**Instructions to follow**
For these records, count the lines containing the word "will" and respond with the number alone.

**Records for the task**
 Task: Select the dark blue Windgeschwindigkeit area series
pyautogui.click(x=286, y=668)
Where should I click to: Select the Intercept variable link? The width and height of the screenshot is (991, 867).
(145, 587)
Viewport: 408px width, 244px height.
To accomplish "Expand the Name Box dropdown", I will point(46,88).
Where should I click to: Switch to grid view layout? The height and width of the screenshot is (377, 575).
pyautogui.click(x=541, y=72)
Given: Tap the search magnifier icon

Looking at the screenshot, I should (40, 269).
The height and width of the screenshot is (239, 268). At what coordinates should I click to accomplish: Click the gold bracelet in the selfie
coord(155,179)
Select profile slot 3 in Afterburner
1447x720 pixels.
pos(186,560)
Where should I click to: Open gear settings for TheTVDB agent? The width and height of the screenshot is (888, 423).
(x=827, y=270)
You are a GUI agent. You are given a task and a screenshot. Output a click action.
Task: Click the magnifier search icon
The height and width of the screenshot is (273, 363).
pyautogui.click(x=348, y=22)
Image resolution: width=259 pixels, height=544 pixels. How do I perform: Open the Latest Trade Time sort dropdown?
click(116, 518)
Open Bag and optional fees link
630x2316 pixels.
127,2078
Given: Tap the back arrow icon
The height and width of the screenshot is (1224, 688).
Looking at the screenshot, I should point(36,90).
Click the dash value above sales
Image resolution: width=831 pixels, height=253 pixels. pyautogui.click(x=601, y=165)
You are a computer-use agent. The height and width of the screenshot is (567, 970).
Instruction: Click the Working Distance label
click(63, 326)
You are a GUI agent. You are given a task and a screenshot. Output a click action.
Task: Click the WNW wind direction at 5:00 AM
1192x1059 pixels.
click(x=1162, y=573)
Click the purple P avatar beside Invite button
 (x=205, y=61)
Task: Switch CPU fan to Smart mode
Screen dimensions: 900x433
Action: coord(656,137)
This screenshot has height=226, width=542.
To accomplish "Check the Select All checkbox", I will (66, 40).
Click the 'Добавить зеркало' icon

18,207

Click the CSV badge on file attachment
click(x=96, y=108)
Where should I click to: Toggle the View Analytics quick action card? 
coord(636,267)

**Exercise result**
2